>>>>

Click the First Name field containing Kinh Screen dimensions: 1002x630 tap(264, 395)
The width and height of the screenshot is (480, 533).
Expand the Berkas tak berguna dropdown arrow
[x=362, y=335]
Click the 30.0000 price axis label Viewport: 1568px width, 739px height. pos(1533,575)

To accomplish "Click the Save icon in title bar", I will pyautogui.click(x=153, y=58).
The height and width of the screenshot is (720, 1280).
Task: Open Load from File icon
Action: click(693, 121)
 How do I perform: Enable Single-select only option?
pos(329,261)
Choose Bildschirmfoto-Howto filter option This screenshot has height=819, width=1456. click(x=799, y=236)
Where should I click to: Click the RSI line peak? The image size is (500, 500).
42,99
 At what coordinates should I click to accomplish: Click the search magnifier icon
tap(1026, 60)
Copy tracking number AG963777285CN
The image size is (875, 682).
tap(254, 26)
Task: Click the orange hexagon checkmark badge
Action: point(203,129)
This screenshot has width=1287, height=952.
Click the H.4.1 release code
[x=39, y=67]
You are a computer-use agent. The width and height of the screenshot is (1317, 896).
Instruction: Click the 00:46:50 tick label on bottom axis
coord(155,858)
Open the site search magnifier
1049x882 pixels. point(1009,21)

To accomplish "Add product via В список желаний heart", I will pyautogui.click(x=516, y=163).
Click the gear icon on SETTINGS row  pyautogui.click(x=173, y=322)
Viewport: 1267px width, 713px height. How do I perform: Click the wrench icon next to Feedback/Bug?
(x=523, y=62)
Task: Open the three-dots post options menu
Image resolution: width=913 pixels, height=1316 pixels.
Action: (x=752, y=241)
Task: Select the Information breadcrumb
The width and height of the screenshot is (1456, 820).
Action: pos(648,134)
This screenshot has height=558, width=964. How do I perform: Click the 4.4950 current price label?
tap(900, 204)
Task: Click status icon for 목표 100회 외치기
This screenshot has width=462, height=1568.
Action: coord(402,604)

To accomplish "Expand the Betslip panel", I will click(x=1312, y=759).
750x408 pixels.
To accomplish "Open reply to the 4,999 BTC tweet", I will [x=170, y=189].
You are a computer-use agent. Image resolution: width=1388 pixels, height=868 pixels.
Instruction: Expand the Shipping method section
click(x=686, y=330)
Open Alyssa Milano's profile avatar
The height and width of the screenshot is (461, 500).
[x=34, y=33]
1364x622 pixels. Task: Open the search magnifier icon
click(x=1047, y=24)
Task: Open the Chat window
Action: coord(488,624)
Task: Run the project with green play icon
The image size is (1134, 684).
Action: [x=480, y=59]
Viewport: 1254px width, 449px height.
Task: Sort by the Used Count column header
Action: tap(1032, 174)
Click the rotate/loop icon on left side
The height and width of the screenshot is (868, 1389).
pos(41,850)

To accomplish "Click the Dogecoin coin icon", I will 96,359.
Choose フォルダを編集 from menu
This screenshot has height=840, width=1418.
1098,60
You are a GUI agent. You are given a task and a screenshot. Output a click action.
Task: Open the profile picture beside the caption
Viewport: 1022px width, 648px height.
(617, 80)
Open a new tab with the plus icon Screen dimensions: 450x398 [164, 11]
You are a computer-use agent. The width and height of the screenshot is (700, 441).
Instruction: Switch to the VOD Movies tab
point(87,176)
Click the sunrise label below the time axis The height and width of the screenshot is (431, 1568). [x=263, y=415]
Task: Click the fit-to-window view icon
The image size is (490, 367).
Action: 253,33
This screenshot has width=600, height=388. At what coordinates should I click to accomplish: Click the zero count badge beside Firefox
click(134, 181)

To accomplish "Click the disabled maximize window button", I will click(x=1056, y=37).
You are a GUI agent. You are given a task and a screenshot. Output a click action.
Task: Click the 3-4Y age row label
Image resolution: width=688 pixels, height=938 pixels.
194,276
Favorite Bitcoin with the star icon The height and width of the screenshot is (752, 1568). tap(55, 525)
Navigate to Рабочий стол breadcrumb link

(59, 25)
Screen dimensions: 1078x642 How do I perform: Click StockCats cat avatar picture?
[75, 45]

<<<<

Read the listing line by line, and copy each line in which the word "Choose" is found.

Choose Bildschirmfoto-Howto filter option This screenshot has height=819, width=1456. click(x=799, y=236)
Choose フォルダを編集 from menu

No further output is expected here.